Schon früher haben wir mit NICE des National Institut of Standards and Technology NIST auf diesen Seiten ein Programm vorgestellt, dass die Anzahl von Kolonien auf Bildern von z.B. bewachsenen Petrischalen kategorisieren und darstellen kann. Leider wurde NICE für die Windows32-Plattform geschrieben, erfordert die Installation eines alten MatLab-Rumpfes und wird nicht mehr gepflegt. Der Link auf der Webseite funktioniert nicht, sodass man gezielt suchen muss, um einen geeigneten Link für den Download der Dateien zu finden. Dieser verweist dann sogar auf eine Version aus 2012 statt 2010. Einblicke in den Quellcode gibt es nicht. Eine Installation auf z.B. dem RaspberryPi ist nicht möglich – aber seit 2013 gibt es OpenCFU.

OpenCFU ist ein C++ Programm zum Zählen von Bakterienkolonien und andere kreisförmigen Objekten. Es nutzt mit OpenCV eine freie Bibliothek zur Bildbearbeitung sowie GTKmm für die Bildbearbeitung. Weitere Informationen finden sich unter http://www.opencfu.sourceforge.net. Eine insbesondere auch technische Beschreibung liefert der in PLoS ONE publizierte Artikel. (http://tinyurl.com/o3bk24o).

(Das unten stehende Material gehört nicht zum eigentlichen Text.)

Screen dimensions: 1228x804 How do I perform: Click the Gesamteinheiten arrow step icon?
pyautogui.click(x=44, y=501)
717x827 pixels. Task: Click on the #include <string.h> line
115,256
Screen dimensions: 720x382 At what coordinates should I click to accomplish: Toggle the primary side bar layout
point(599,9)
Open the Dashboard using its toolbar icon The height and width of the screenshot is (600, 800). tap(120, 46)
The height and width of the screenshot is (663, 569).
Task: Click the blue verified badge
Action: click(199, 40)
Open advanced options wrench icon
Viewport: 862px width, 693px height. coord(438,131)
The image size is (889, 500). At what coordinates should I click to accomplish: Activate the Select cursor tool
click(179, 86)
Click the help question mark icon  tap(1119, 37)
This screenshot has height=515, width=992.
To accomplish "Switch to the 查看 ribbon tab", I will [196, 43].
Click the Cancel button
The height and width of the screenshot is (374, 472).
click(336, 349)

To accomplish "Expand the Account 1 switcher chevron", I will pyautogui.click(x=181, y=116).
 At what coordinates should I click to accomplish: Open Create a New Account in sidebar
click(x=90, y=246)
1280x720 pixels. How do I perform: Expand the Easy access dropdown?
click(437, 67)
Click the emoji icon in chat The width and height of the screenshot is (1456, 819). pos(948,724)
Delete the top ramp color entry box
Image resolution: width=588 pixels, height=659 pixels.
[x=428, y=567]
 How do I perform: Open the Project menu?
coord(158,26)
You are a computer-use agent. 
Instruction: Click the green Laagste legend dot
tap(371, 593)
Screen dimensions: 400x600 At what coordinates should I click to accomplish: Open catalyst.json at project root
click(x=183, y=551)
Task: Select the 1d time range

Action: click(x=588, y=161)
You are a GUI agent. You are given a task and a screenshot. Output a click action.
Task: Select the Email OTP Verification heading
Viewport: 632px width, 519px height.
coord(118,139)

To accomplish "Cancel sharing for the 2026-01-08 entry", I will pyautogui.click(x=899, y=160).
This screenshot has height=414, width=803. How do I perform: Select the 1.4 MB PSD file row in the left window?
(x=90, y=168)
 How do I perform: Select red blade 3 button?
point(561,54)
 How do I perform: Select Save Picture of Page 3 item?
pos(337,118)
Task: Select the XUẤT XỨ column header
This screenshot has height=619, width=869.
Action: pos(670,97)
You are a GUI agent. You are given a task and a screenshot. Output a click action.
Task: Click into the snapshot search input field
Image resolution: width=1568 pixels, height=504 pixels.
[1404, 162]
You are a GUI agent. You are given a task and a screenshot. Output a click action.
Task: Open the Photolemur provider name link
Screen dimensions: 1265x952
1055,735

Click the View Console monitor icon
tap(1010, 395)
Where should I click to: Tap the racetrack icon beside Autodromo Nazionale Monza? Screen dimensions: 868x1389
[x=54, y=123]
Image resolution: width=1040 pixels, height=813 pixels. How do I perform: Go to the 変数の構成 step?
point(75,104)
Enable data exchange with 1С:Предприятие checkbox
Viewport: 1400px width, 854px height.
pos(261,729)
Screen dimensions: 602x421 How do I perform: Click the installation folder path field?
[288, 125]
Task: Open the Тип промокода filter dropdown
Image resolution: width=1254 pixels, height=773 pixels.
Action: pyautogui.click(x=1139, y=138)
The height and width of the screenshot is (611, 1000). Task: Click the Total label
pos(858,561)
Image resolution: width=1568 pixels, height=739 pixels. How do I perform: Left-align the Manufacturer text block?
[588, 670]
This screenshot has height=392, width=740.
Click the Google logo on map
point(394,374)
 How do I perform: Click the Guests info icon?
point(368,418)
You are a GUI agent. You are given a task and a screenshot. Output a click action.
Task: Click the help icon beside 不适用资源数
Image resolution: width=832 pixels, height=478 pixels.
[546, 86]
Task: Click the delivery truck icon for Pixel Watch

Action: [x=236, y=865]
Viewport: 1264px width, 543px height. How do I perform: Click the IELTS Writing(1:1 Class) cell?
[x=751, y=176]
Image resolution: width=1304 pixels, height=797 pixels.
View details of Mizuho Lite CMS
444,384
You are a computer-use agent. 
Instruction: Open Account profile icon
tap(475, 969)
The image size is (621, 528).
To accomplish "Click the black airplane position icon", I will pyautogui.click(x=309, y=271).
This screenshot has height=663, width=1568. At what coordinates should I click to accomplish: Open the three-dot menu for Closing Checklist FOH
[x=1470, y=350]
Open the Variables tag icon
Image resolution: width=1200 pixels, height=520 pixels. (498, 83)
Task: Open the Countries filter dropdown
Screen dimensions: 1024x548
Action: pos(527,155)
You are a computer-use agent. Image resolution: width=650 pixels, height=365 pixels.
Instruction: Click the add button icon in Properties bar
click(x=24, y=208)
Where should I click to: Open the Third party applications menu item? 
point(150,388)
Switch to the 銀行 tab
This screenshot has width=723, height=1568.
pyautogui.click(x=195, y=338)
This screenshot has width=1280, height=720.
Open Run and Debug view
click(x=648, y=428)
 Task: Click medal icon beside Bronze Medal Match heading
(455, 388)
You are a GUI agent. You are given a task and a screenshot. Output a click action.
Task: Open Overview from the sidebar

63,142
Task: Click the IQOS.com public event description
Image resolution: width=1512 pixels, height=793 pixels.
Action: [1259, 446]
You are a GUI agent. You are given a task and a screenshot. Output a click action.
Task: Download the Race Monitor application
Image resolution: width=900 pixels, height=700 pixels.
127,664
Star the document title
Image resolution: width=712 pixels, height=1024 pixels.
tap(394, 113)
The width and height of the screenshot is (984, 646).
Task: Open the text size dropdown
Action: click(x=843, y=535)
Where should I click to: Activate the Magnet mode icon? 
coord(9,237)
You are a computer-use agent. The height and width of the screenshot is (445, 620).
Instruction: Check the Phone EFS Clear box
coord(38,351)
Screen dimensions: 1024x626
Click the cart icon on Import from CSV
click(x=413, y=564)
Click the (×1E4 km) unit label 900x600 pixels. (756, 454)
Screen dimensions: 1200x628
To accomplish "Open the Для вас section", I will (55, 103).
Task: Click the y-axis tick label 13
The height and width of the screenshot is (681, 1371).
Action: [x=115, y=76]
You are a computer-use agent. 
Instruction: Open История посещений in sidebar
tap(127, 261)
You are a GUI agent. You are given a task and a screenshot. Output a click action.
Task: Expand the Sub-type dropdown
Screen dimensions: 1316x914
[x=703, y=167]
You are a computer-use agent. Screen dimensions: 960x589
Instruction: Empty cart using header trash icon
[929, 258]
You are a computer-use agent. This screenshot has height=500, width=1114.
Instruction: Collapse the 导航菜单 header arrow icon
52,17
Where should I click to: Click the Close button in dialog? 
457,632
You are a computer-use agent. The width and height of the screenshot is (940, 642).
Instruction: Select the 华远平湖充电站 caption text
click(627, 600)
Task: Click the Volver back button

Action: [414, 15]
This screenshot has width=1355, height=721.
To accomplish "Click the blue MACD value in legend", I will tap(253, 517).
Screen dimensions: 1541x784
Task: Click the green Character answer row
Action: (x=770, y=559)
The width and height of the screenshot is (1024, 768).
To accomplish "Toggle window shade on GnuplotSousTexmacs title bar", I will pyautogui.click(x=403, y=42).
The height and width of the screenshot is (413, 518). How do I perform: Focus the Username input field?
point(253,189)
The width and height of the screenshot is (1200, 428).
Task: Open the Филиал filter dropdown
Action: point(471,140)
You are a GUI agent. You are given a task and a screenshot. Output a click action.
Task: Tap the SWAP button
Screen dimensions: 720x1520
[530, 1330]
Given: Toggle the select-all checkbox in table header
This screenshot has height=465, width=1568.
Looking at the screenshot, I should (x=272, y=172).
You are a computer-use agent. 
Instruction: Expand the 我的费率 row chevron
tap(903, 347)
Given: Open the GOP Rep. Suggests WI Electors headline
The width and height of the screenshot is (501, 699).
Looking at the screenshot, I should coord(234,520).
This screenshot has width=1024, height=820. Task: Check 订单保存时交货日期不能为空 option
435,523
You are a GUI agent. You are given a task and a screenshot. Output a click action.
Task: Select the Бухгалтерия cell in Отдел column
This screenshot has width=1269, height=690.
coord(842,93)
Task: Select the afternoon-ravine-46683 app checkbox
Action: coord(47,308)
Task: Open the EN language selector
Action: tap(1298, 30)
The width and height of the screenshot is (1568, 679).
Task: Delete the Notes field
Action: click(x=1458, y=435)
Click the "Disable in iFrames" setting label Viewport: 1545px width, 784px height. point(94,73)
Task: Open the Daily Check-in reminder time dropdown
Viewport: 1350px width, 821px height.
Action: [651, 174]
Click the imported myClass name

Der obige Text wurde aus der englischsprachigen Beschreibung des auf GITHub verfügbaren Quellcodes ins Deutsche übersetzt. Getestet haben wir das Programm auf einer aktuellen Ubuntu 17.04-Umgebung, wie sie auch virtuell unter Windows zu installieren ist. Letzte Änderungen am Programmcode datieren Ende 2016. Das Programm wird also aktuell gepflegt.

Die Auswertung und Kategorisierung der Kolonien erfolgt kolonieindividuell nach RGB-Farbschema, Sättigung, Koloniedurchmesser …. Ausreißer können berücksichtigt / eliminiert werden.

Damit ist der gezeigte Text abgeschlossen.